**Exercise aim:**
Give only the number of lines below that contain the word "Task".

**Provided material:**
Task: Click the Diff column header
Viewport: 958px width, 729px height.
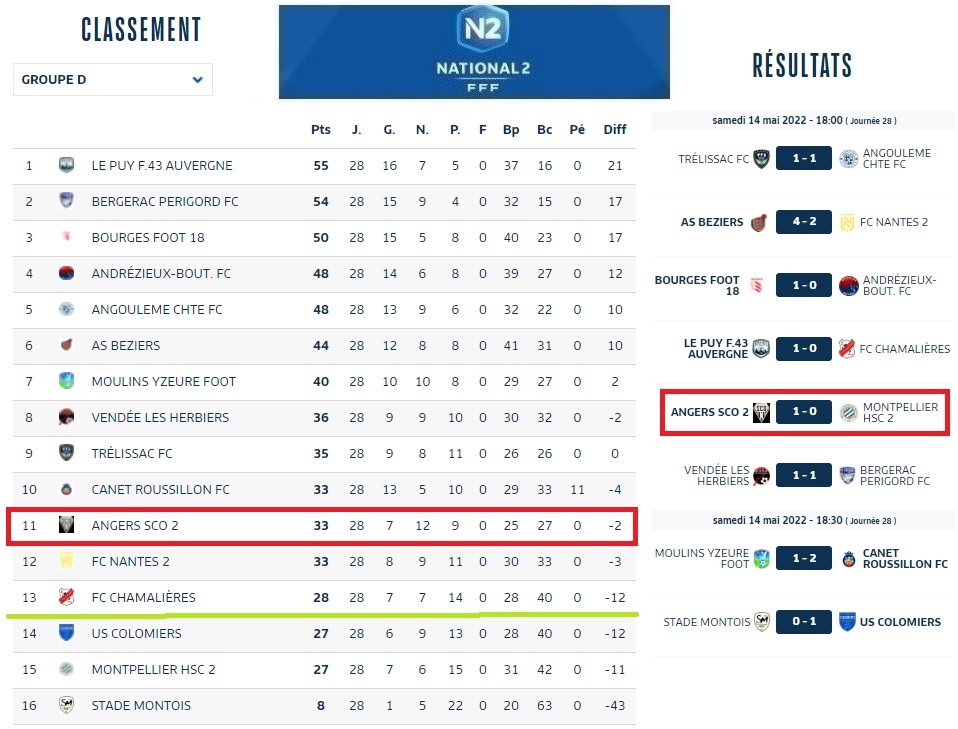Action: coord(615,130)
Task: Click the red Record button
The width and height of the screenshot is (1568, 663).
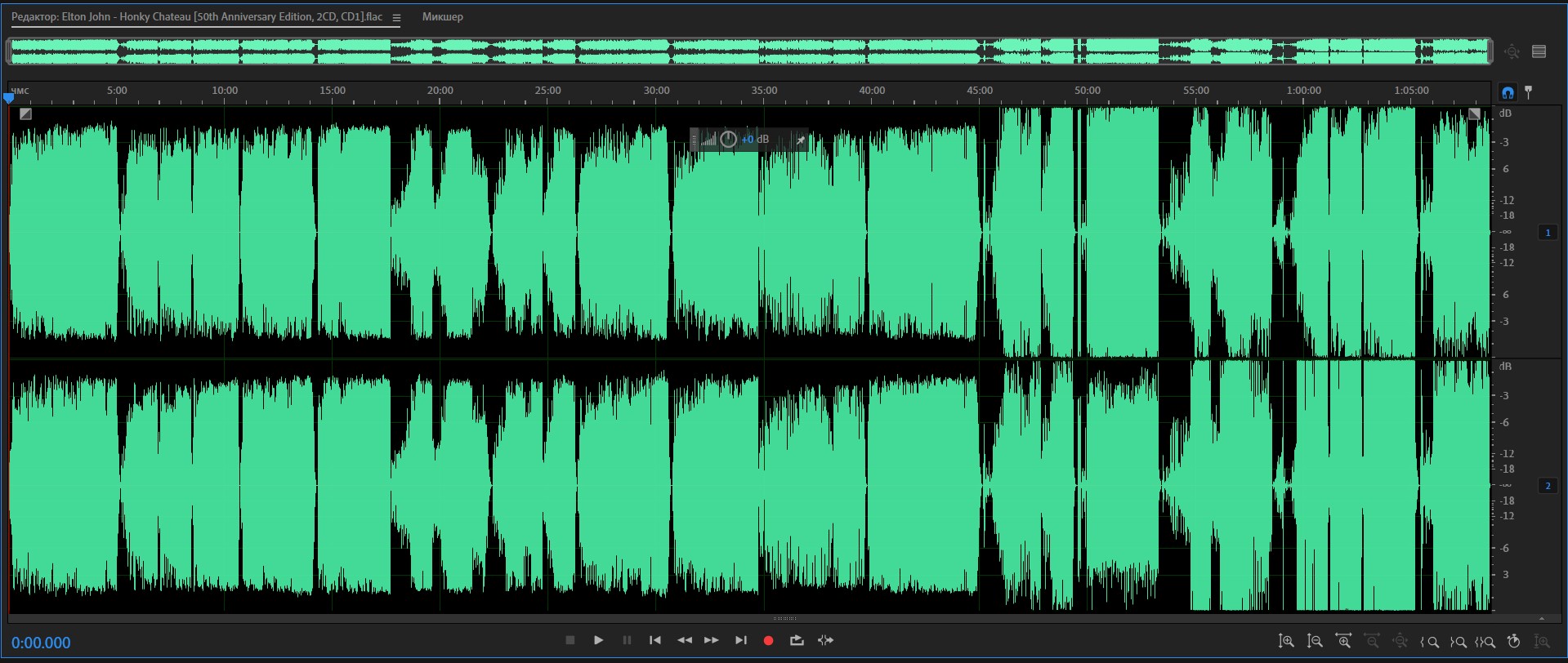Action: 768,641
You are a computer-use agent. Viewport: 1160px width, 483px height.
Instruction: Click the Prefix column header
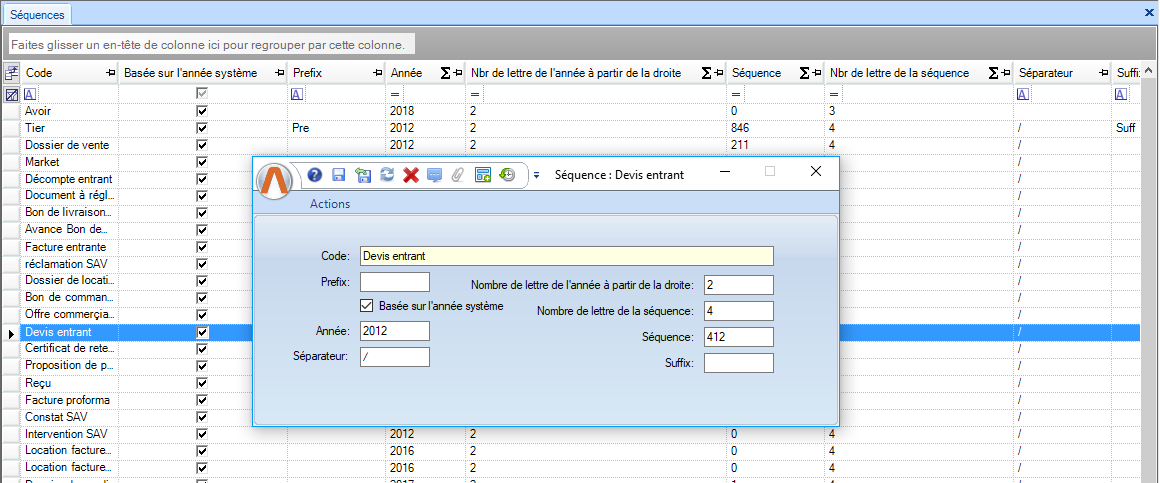308,73
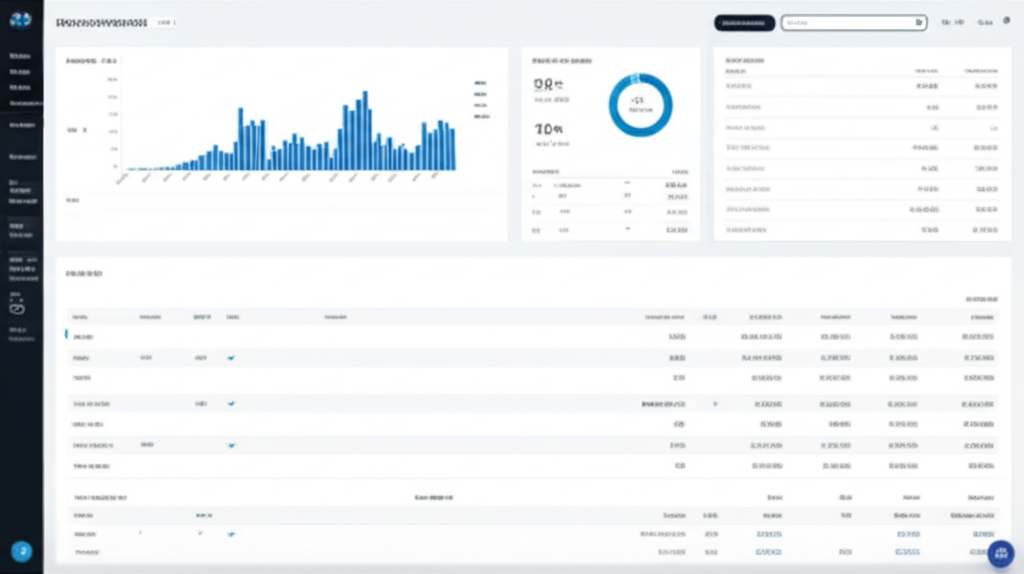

**Result of the exercise:**
2